Nice & Good | Music | Salt Lake City Weekly
Support the Free Press | Facts matter. Truth matters. Journalism matters
Salt Lake City Weekly has been Utah's source of independent news and in-depth journalism since 1984. Donate today to ensure the legacy continues.

Music

Nice & Good

Locals Medicine Circus blast Bottle Rockets of Emotions at Todd’s Bar & Grill.

by

comment

Medicine Circus look, as Gary Busey said in Silver Bullet, nervous “like a virgin on prom night.” Tonight the band releases their fourth CD, Bottle Rockets of Emotion (MedicineCircus.com), at Todd’s Bar & Grill. It’s set to be a good time and moment of truth; they fret over looking and sounding pretty, and whether the night will culminate in some sort of magical manner.
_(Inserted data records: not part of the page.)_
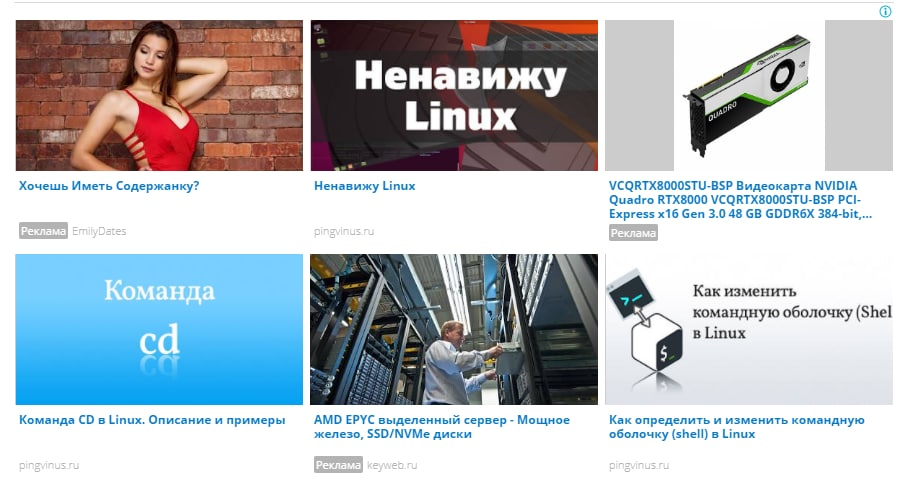The height and width of the screenshot is (483, 915).
Task: Open the 'Команда cd' blue thumbnail
Action: 159,330
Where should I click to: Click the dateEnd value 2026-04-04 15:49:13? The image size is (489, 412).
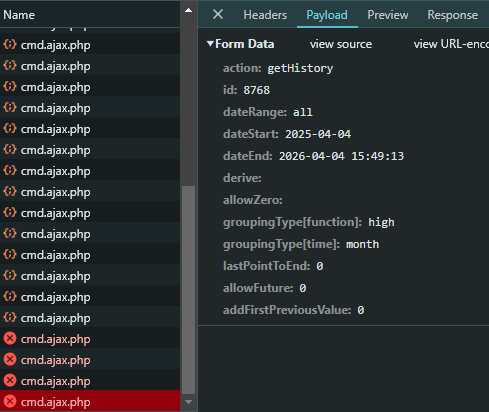click(x=341, y=156)
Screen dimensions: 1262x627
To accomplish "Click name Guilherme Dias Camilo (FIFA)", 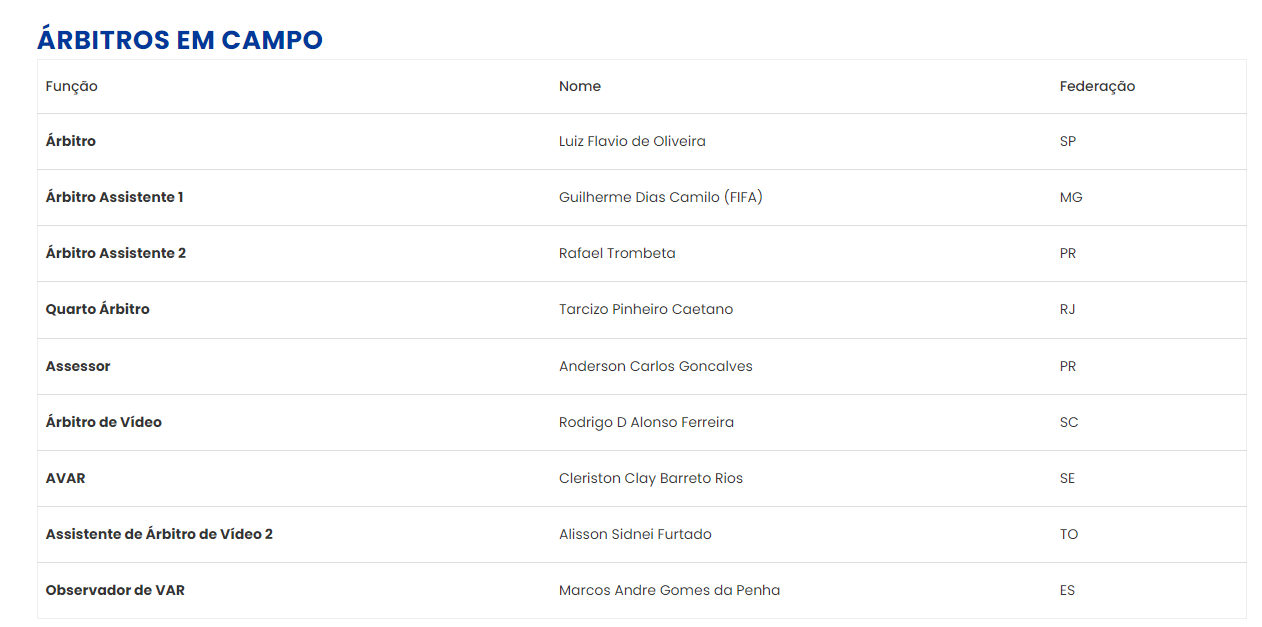I will pyautogui.click(x=661, y=197).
It’s strange that a 4-year-old, fourth-album band (whose singer-guitarist Christopher Stearman boasts another seven years’ experience with local once-greats Wish and Ramona Sway) would be nervous. Then again, for unsigned local bands, each new album marks elapsed and running time on the music-career clock. They hope, with increasing intensity, that this new record will break big when, often, it doesn’t. Still, where a lot of bands would’ve given up two albums ago, Medicine Circus endure.


As openers Last Response tear down, Medicine Circus don their game face. Stearman looks every bit the captain as he tapes set lists (indicating not only song order but also points at which to retune and address the audience), to the stage. He and his bandmates—drummer Brian Dove, guitarist Ben Moffat, bassist Christian Wadsworth—ensure amp rigs go up, effects pedals are linked, instruments are tuned, mics are check-checked. Then the band promptly disappears out the back door.


They’re gone for 10 minutes, long enough to wonder just what they’re up to. Few other local bands duck out after setting up—they just plug in and go. Not Medicine Circus: they’re working for the arena band handbook, cultivating anticipation. They return having changed into stage clothes—nothing major, no sequined coats and assless chaps, just added hats (or bandanas) and swapped shirts. However minor, they seem to help Medicine Circus get into its stage head, the idea being to create the effect of a rock show within an intimate dive bar.


Thus, the show commences with Moffat rapidly strumming a chord and letting it echo, ripple throughout the club. The crowd begins to hoot and whoop, anticipating the rock, which Medicine Circus delivered with opening numbers “Lost in Lux” and “Feelin’ Disco.” The audience cheered both tracks like they were greatest hits, the songs they came to hear. Stearman promised more to come, and leftovers: Free CDs for everyone. The crowd cheered more.


Their fire stoked, Medicine Circus promptly dug into the first track from Bottle Rockets. “Lashes” is every bit like the band’s characteristic ’90s alt-rock/Brit-pop mix (with Zep-y inflections), but decidedly rawer, surging, pulsating, even thrilling. Here, they let up, working through slower material—all inferior to the more rollicking songs, but serving to build tension until more new tracks, like the hard-charging “Americana” and “Nice & Good,” blew the lid right off.


“Nice & Good” actually would have been a good place to end the set. The song concluded in a flourish, with Moffat and Stearman jumping like pistons in a V8, and the crowd delirious. Alas, they played “a few more,” not quite recreating the build-to-burst effect they’d so masterfully achieved just 15 minutes ago—at least to half the Todd’s crowd, which seemed to mentally check out. The hearty ones who stuck with Medicine Circus were rewarded with ostensible fan favorites, to which the audience drank and danced and sang.


Even those of us who had checked out weren’t entirely disappointed for sticking around. We left with our copy of Bottle Rockets of Emotion, easily the band’s most cohesive and realized album to date, and a reason Medicine Circus shouldn’t sweat. When, after four years together, you can still deliver a solid record and a largely hot live show, you can rest assured you should keep pushing, because you’ll still pick people up at the end of the night.